▶ [CONSIGNE] Dans le texte sur les enfants sans abri, reformulez en liste le paragraphe qui commence par « Les chiffres sont alarmants » en gardant ses faits principaux.

▶ [TEXTE À ANALYSER]
+++

C’est pourtant le quotidien de milliers de familles, d’enfants, de nourrissons contraints de survivre dans la rue, enchaînant les solutions d’hébergement précaires et inadaptées.
Dans le 18e arrondissement de Paris, où je suis élu, le centre Suzanne Valadon les accueille. Je les ai rencontrés dimanche dernier. Derrière ces chiffres, il y a des visages d’enfants : Pierre-Maël, 5 ans, se réveille chaque nuit en pleurant, car sa chambre est infestée de souris ; Anne-Laure, 3 ans, ignore ce qu’est un foyer sûr et durable. Ils ne vivent pas, ils survivent.
Certains ont trouvé refuge dans des gymnases, des urgences hospitalières ou des églises. D’autres dorment dans la rue, dans des abris de fortune, des hôtels miteux ou des squats. Nourrissons, enfants, adolescents, tous vivent une extrême précarité.
Cette situation n’est ni une fatalité ni une conséquence des crises économiques : elle est due à l’absence de volonté réelle d’y mettre un terme. La France, qui se présente comme la patrie des droits de l’homme, signataire de la Convention des droits de l’enfant, dont l’article 27 fait peser sur l’État l’obligation de garantir à l’enfant un cadre sécurisé, ne fait pas le nécessaire. L’observation générale n°21 du Comité des droits de l’enfant de l’ONU souligne la vulnérabilité des enfants dans la rue et exige des États qu’ils y mettent un terme. Nous ne sommes pas à la hauteur de nos engagements. Sans pointer le Gouvernement ou tel ou tel ministre, c’est un échec global.
Les chiffres sont alarmants : le 19 août 2024, l’Unicef et la fédération des acteurs de la solidarité ont recensé plus de 2 000 enfants sans solution d’hébergement - deux fois plus qu’il y a trois ans - dont 467 avaient moins de 3 ans. Pas moins de 400 enfants dorment dehors à Paris, et on en recensait 300 à Lyon fin 2023, soit une augmentation de 200 % en deux ans.
Des centaines de nourrissons et d’enfants dorment chaque soir sans protection, sans compter les familles qui n’appellent plus les numéros d’urgence. Il faut prendre en compte l’ensemble des conséquences du sans-abrisme : troubles du sommeil, anxiété, stress post-traumatique. Le mal-logement multiplie par 1,5 le risque de retard scolaire.

+++

▶ [Entrées extraites d'une collection]
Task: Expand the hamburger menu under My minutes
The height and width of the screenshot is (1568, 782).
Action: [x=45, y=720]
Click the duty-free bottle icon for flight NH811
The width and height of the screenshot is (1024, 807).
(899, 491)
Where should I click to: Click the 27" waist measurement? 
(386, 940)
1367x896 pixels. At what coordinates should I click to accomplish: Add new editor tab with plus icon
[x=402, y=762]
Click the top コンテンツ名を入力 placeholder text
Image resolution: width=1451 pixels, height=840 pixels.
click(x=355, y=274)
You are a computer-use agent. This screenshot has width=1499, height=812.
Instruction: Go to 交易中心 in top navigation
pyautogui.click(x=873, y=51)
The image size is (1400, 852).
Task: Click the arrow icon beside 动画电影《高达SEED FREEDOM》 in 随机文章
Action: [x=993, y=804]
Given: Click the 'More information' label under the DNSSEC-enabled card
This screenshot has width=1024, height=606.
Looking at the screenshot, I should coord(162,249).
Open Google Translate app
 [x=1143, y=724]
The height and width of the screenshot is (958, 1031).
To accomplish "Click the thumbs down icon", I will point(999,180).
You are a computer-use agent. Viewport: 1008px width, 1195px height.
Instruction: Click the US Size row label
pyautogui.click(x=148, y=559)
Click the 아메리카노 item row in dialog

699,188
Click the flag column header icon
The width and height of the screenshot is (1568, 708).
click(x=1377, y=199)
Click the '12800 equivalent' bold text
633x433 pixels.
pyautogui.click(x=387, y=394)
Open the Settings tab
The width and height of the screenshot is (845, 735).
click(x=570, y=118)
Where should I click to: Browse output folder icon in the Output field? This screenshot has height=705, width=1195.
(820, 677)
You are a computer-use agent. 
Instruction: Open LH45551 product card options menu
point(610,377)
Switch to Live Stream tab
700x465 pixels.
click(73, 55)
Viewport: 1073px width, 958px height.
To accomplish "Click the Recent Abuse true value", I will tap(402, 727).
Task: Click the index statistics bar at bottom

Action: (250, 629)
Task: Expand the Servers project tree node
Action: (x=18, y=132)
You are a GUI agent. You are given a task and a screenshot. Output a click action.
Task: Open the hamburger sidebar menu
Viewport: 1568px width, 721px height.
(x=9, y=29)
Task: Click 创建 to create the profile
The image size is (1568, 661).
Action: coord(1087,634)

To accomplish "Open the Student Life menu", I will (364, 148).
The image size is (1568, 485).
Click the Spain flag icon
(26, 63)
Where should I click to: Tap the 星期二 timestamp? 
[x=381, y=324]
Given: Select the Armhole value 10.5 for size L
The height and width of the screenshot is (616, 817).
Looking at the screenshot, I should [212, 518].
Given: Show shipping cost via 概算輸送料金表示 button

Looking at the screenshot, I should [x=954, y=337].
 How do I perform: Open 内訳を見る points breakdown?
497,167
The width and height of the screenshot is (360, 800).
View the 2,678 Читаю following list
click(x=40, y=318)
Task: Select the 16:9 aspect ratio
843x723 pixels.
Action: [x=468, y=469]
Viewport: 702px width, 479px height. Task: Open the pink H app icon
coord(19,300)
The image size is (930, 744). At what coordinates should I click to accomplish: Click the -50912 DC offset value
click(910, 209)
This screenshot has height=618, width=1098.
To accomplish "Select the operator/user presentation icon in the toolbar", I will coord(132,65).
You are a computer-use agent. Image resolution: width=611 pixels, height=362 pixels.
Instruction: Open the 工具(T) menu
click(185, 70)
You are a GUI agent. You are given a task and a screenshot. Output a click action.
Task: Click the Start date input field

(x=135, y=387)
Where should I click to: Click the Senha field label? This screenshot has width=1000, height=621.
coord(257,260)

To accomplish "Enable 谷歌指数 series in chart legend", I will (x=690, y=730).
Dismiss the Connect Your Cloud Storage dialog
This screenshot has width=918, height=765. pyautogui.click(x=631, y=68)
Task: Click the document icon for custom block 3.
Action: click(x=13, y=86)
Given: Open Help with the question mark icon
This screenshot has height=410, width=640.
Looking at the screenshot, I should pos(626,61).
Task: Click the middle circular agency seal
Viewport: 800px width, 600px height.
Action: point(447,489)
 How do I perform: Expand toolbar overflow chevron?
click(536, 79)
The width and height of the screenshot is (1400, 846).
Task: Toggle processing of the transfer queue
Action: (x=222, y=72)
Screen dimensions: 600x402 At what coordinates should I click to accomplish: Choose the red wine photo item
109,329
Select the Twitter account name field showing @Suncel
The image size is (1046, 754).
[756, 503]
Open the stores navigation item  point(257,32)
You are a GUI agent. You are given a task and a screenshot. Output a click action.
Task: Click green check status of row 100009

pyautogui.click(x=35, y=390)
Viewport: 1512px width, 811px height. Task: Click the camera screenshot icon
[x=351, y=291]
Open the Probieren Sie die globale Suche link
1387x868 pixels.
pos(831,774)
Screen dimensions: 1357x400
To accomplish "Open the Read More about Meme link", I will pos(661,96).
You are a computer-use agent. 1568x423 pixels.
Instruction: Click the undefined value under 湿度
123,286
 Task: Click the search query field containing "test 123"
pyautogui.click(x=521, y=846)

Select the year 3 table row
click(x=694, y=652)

+++

▶ [RÉPONSE FINALE]
- Le 19 août 2024, l'Unicef et la fédération des acteurs de la solidarité ont recensé plus de 2 000 enfants sans solution d'hébergement, deux fois plus qu'il y a trois ans.
- Parmi eux, 467 avaient moins de 3 ans.
- Au moins 400 enfants dorment dehors à Paris.
- À Lyon, on en recensait 300 fin 2023, soit une hausse de 200 % en deux ans.